-- begin Passage shown --

Friday, 17 April 2015

Print making Day 4 more drypoint and collagraph samples

Scallop    A/P1     dry point   8x7.5cm     ©2015Lisa Le Quelenec

Due to the addictive nature of scratching away at pieces of acrylic perspex I went home and prepared a further five plates that week. This scallop was one that I did to have as a comparison with the previous zinc plate etching. I readily hang my head in shame at the mucky edges where I didn't clean the plate properly and I hold my hands up to the fact that I really need a lot more practice at inking up. But I figure the more mistakes I make the better I will be for it. I always have learnt by doing...

Scallop    A/P2     dry point   8x7.5cm     ©2015Lisa Le Quelenec

A second pass this time using a pre watercoloured handmade paper for chine colle. The paper I used was a kind of lace paper and with hindsight I should have probably used one without holes running through it as it made it incredibally difficult to apply the gum arabic which was used to bond it to the paper as it went through the press. I have learnt so many things during each and every print.

-- end Passage shown --

- Brief a
Copy out the part of the listing that opens with the line containing "Charles Franklin (132, 393)" and closes with the line containing "Detailed Results of the Marquette Law School Poll-Jan", keeping both of those lines.

-- begin Input for this task --

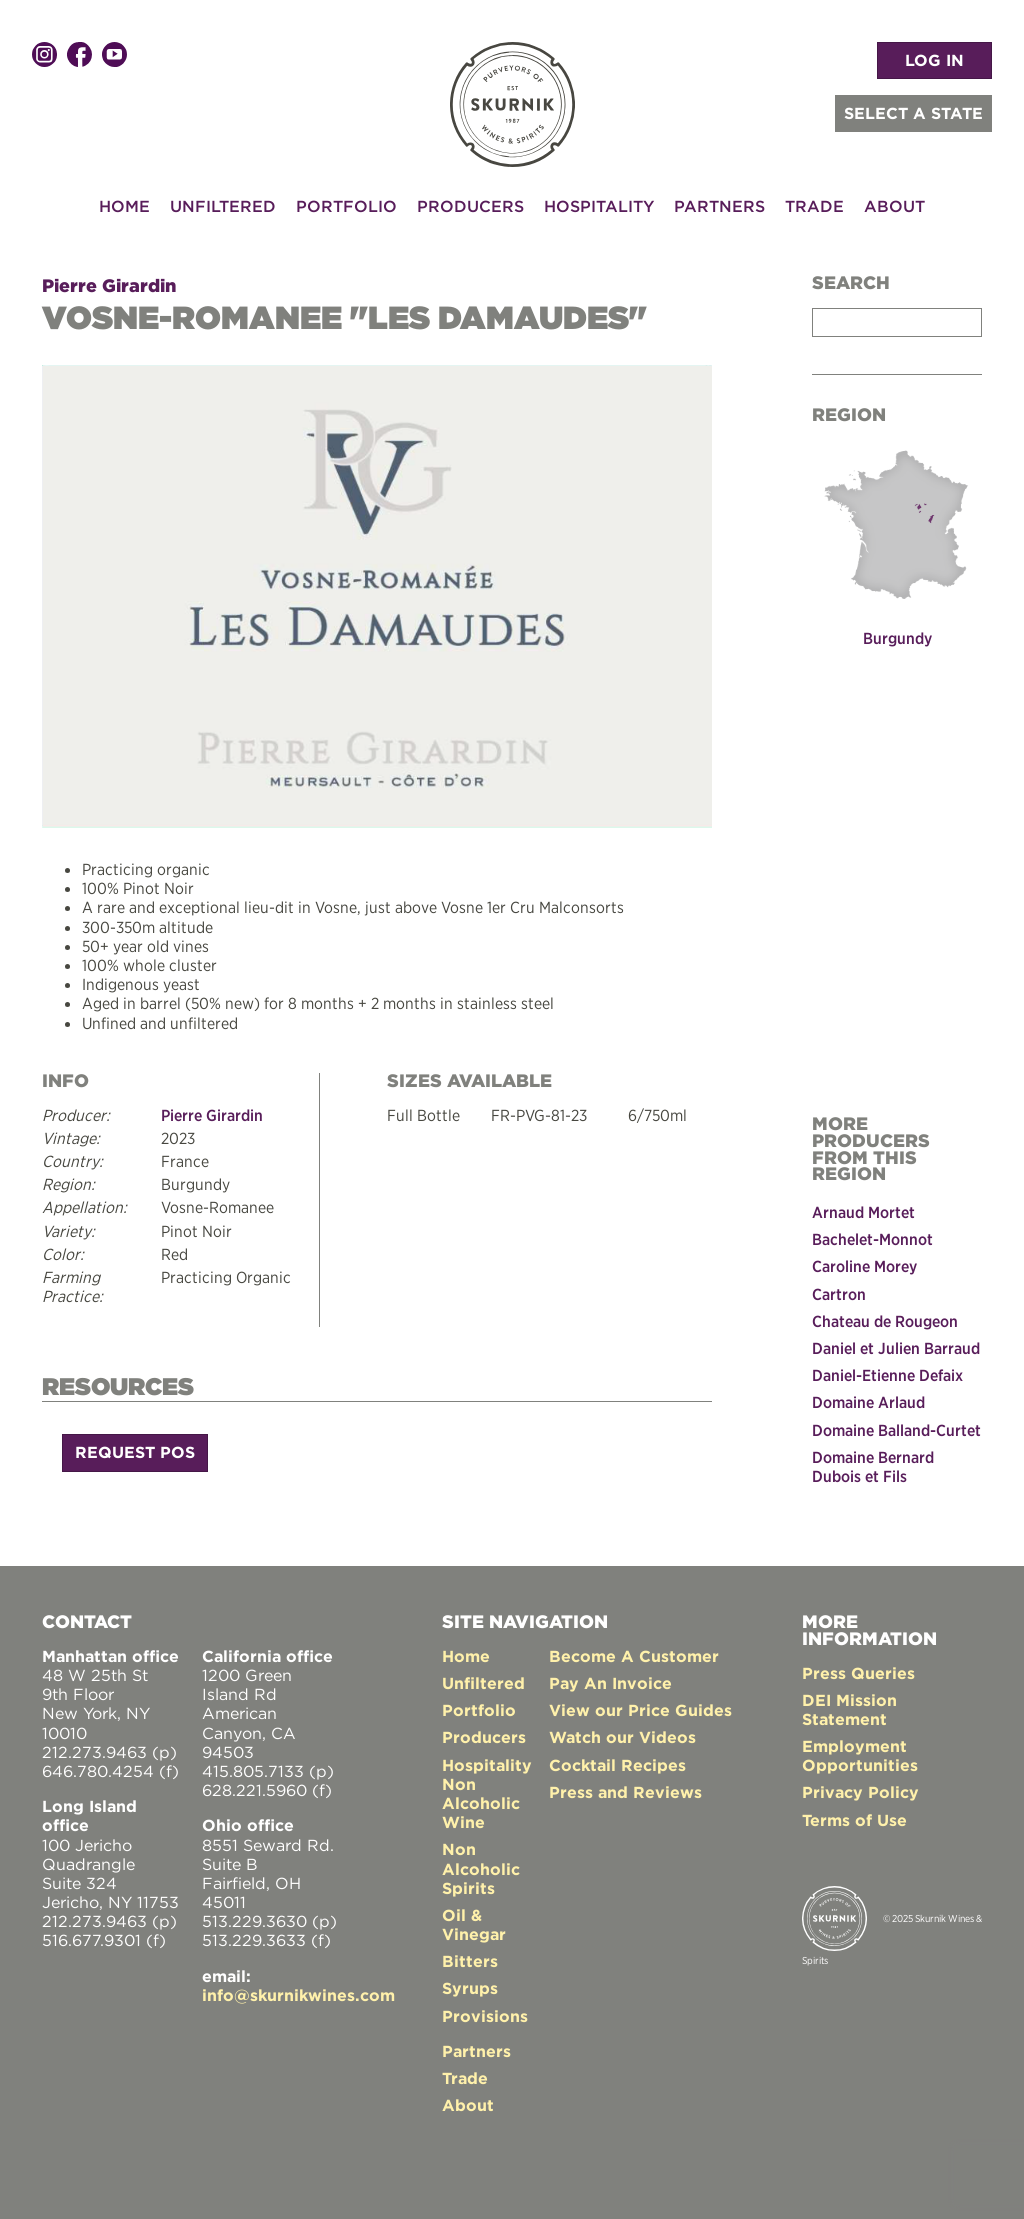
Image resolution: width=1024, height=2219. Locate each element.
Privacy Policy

-- end Input for this task --
-- begin Input for this task --

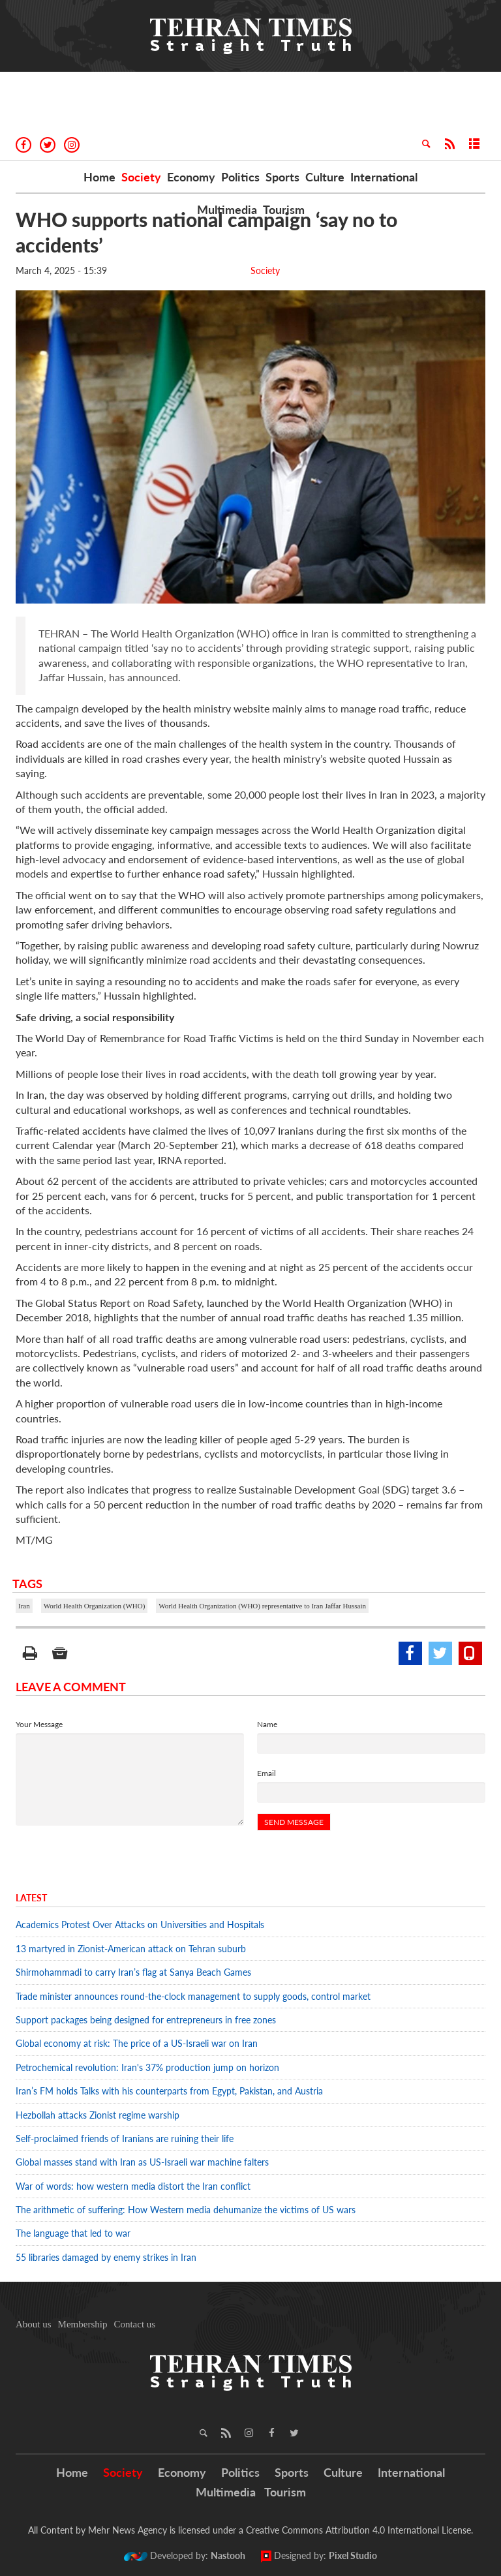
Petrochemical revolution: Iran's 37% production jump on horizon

-- end Input for this task --
-- begin Input for this task --

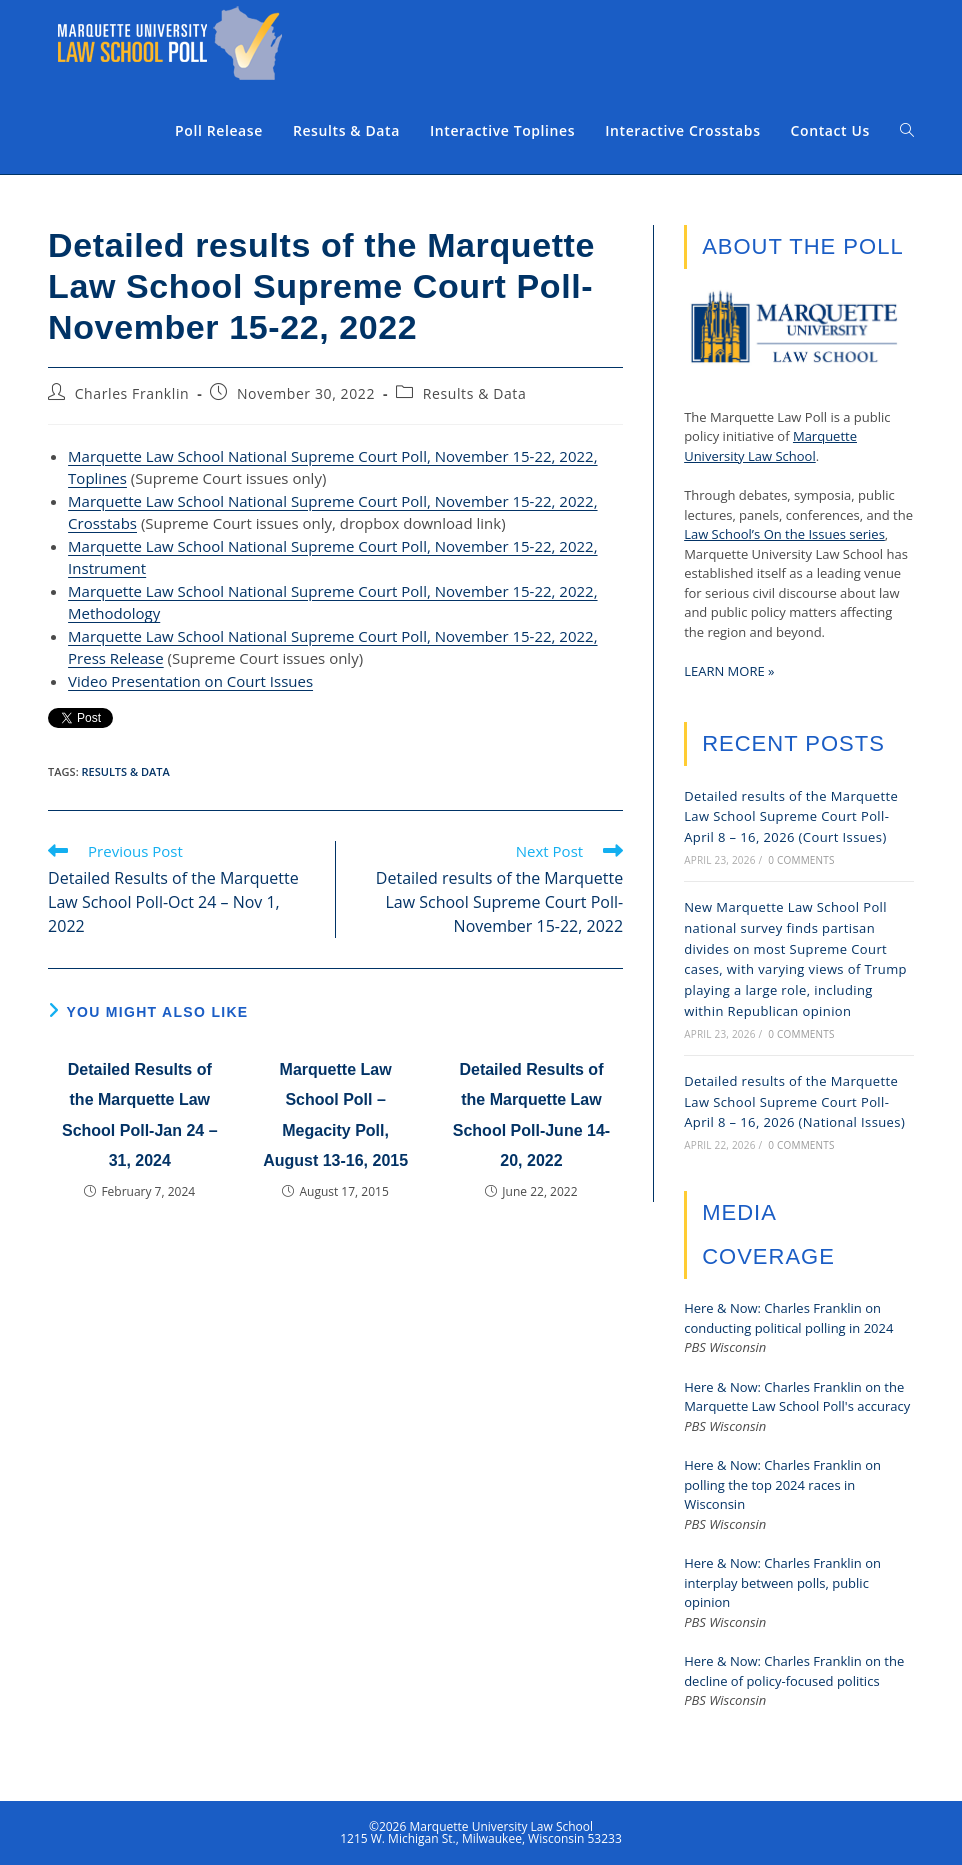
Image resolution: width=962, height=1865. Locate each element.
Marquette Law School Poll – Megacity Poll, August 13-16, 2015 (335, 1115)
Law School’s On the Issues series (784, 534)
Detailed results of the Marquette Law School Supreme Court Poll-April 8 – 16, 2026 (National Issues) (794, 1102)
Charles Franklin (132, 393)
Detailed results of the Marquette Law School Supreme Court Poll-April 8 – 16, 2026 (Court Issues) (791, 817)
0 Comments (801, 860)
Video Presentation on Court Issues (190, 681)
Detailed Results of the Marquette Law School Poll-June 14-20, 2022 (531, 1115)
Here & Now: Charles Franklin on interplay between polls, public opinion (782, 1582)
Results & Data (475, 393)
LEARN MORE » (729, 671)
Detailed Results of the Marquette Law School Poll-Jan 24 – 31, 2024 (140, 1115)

-- end Input for this task --

- Brief b
Continue the printmaking blog post from where it stops.

- Exercise answer a
Charles Franklin (132, 393)
Detailed results of the Marquette Law School Supreme Court Poll-April 8 – 16, 2026 (Court Issues) (791, 817)
0 Comments (801, 860)
Video Presentation on Court Issues (190, 681)
Detailed Results of the Marquette Law School Poll-June 14-20, 2022 (531, 1115)
Here & Now: Charles Franklin on interplay between polls, public opinion (782, 1582)
Results & Data (475, 393)
LEARN MORE » (729, 671)
Detailed Results of the Marquette Law School Poll-Jan 24 – 31, 2024 (140, 1115)

- Exercise answer b
Scallop A/P3   dry point & mixed media 8x7.5cm  ©2015Lisa Le Quelenec

This is a third pass from the plate but this time I have worked into it with watercolour and gouache making a mixed media version.

Spots! A/P2   dry point 3.5x7.5cm   ©2015Lisa Le Quelenec

Spots! was the smallest dry point that I did at only 3.5x7.5cm and was on a tiny left over piece that I was going to throw away. I'm glad that I didn't though as I think it works quite well.

The time that I spent printing off the dry point plates hadn't left me much time to ink up and print the collagraph samples that I had done. In this session I only managed a couple. Collagraph printing was the reason that I had signed up to this course in particular so it was kind of ironic that I had spent so much time in another and very different area.

Rather than do one board of samples to see how the different surfaces would print I had done a set of nine with the collaged elements loosely relating to each other. When I had sat down to make the sample board I had been thinking of the traditional embroidery samplers and how people had practiced groups of stitching which had led to separate contained boards. 

Collagraph sample boards all backed onto pieces of mountboard;

 A key of materials used to make the samples:

1 paper tags with string and punched shapes. The blue paper was flocked.
2 plastic lace flowers and a strip of cotton lace to compare.
3 snowflake sequins and a real feather.
4 cellotape, masking tape, magic tape and plastic photo corners.
5 medium and rough acrylic texture paste and a glass beads texture paste.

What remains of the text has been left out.